Signs and Symptoms of Pediatric Airway Issues
Like many health issues, pediatric airway problems exist on a gradient scale of severity. A milder case may just involve some sleep disturbances and occasional mouth breathing, where a more severe case of full-blown Pediatric Obstructive Sleep Apnea may involve dozens of apnea episodes per night (apnea episodes=cessation of breathing). With increasing severity, comes increased symptoms and more long-term negative health effects. Due to the wide range in severities and underlying causes of airway issues, there is a wide variety of symptoms you may observe, as they can affect every child differently. Some children may become obese, others may have trouble gaining weight. Some may have excessive daytime tiredness, others may have hyperactivity and signs of ADHD. You may notice some seemingly unrelated symptoms on this list, such as teeth grinding and bedwetting, but there is actually very clear research linking these symptoms to a lack of oxygen to a child’s developing brain at night.

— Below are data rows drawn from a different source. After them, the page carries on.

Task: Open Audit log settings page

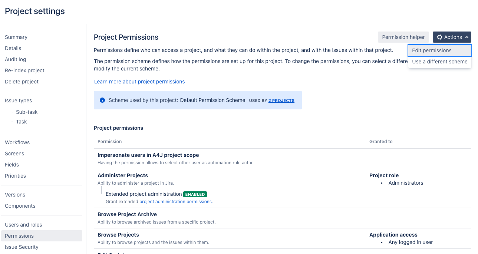Action: (15, 59)
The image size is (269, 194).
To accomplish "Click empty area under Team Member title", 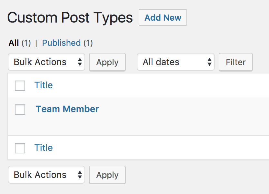I will point(137,125).
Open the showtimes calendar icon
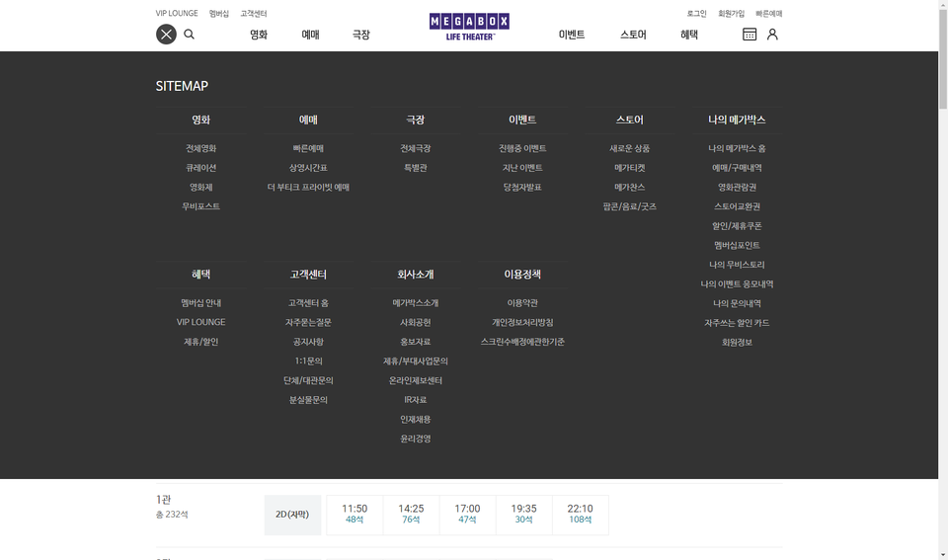Viewport: 948px width, 560px height. click(x=750, y=35)
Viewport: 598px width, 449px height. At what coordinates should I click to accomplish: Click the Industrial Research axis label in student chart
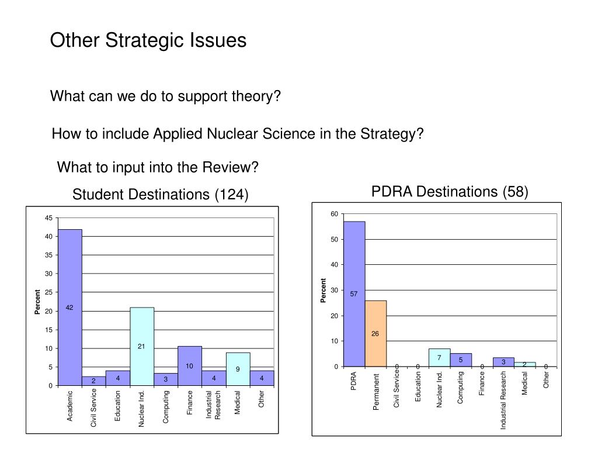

Here’s some signs and symptoms to look out for:
- Mouth breathing- during the day or at night
- Snoring or loud breathing– NO amount of snoring for a child is normal!

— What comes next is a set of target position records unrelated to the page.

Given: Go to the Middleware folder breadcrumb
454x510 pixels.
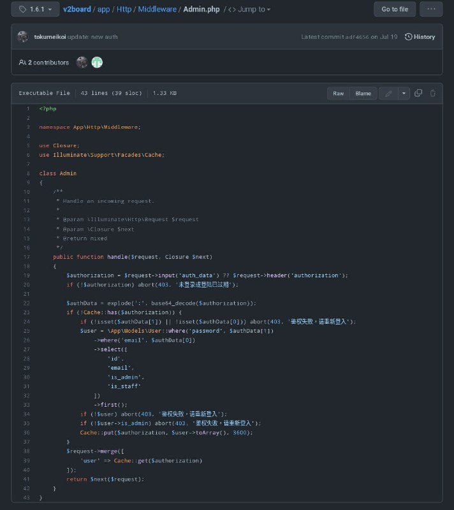Looking at the screenshot, I should pos(157,10).
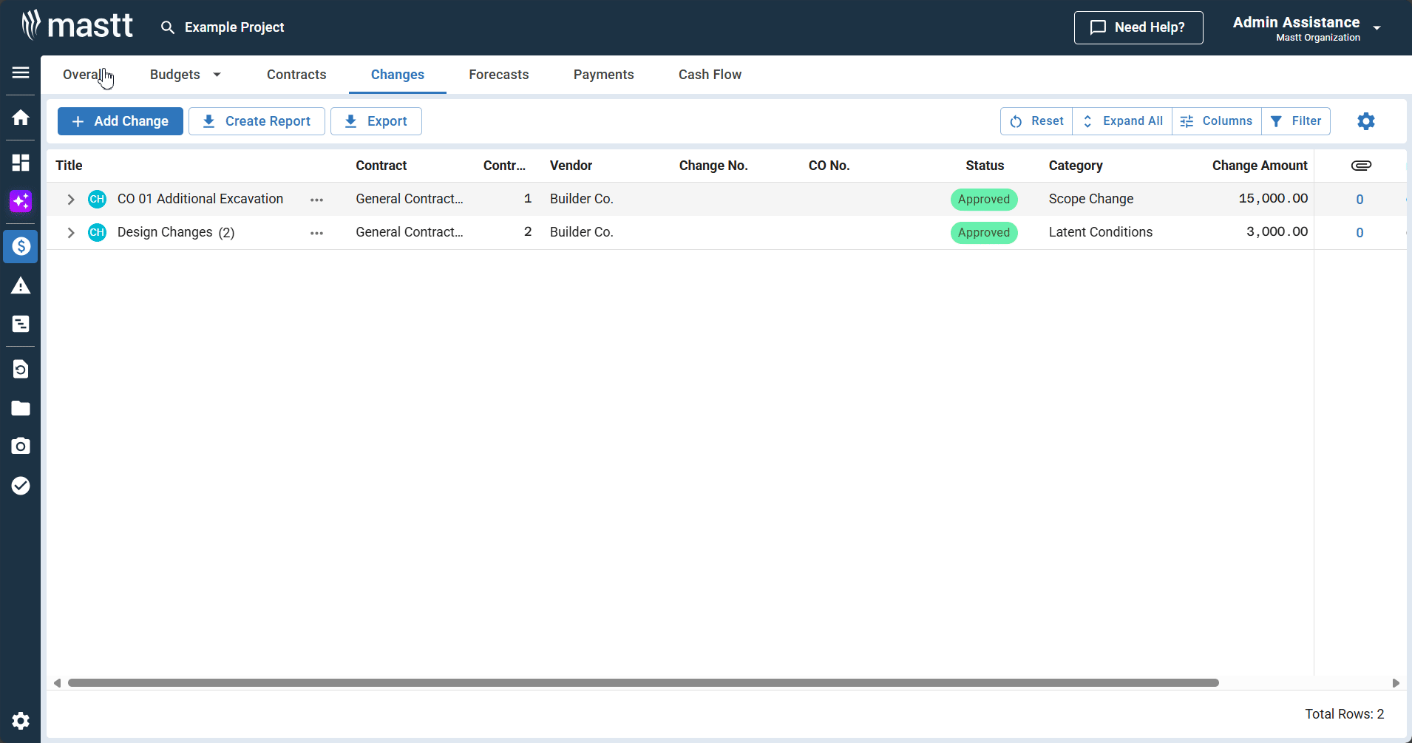Expand the CO 01 Additional Excavation row
This screenshot has width=1412, height=743.
(x=71, y=200)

- Restless sleep– Lots of tossing and turning, sleeping in unusual positions, moves around excessively at night, gets very sweaty when sleeping, drools excessively, restless legs, rarely goes into a deep sleep
- Teeth grinding
- Daytime fatigue
- Dark circles under the eyes
- Behavioral issues: Irritability, aggression, difficulty listening, frustration, and anxiety
- Frequent bedwetting
- Sleepwalking or Sleep talking
- ADHD/Hyperactivity during the day
- Frequent allergies, frequent colds, or frequent ear and sinus infections
- Crowded or misaligned teeth
- Narrow jaws
- Frequent night terrors
- Slow growth
- Other cognitive delays or learning delays
- Hard to wake up in the morning
- Needs more frequent naps
- Morning headache
- Poor appetite
If your child shows many of these symptoms, schedule a consultation with us today so Dr. Rosen and Dr. Decker can examine you further and help determine if treatment is indicated.
Treatment of Pediatric Airway Issues
If your child is determined to have airway problems, the treatment depends on the underlying cause. Sometimes, enlarged tonsils and/or adenoids are to blame and may need to be removed. Other times, small narrow jaw dimensions are the sole cause and can be treated easily with orthodontics alone.

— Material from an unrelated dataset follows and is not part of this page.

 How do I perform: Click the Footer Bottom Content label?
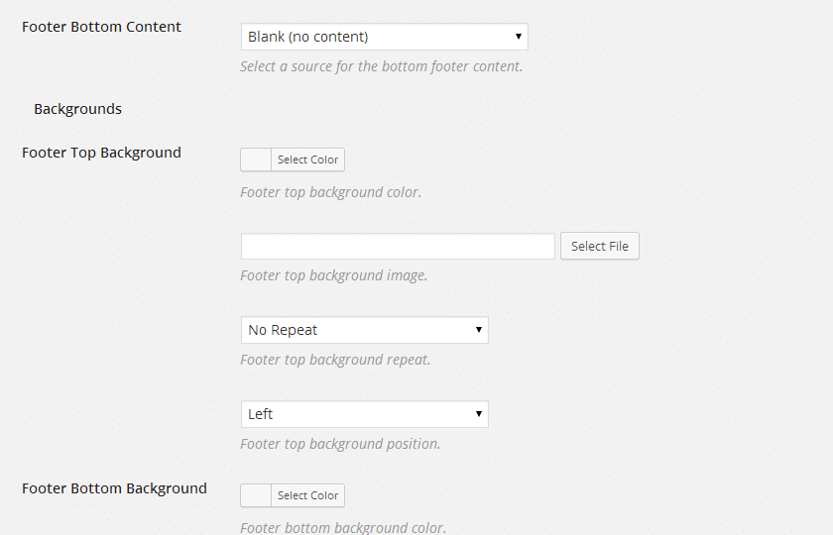(101, 27)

Typically, our early intervention treatment (ages 6-11) takes 12-18 months and involves the following steps:
- Evaluation of tonsil and adenoid size and function
- Myofunctional evaluation of tongue posture and function and swallowing patterns
- Expansion of narrow dental arches- typically involving upper and lower expanders
- Limited braces on some teeth to utilize space created from expansion to get teeth aligned and make room for erupting adult teeth
- Leaving expanders in place for 9-12 months to allow new bone to fill grow into the new expanded jaw position
- Removal of all appliances and braces and making retainers to continue to help hold the expansion until they are ready for full braces
If the child is older (11-12 or older) and having airway issues, we typically incorporate an upper expander into their braces treatment, in addition to myofunctional and ENT evaluations and referrals as needed. We do not use lower expanders on older children if they need full braces, as at that age using lower braces with special widening wires placed can serve the same purpose of widening the lower teeth to fit with the newly expanded upper jaw.
Please note: While we can still use an upper expander on children age 11-15 for some airway benefit, expansion is far more effective for airway problems when done at a younger age (ideally 6-9, but up to age 11 or so). Every year the child gets older, the airway improvement from expansion diminishes and the problem is more difficult to correct- Early intervention is key.
Past age 15 or so (depending on gender and skeletal maturity), if the child needs expansion then they may need the much more involved Maxillary Skeletal Expander (MSE) which we also use in our office.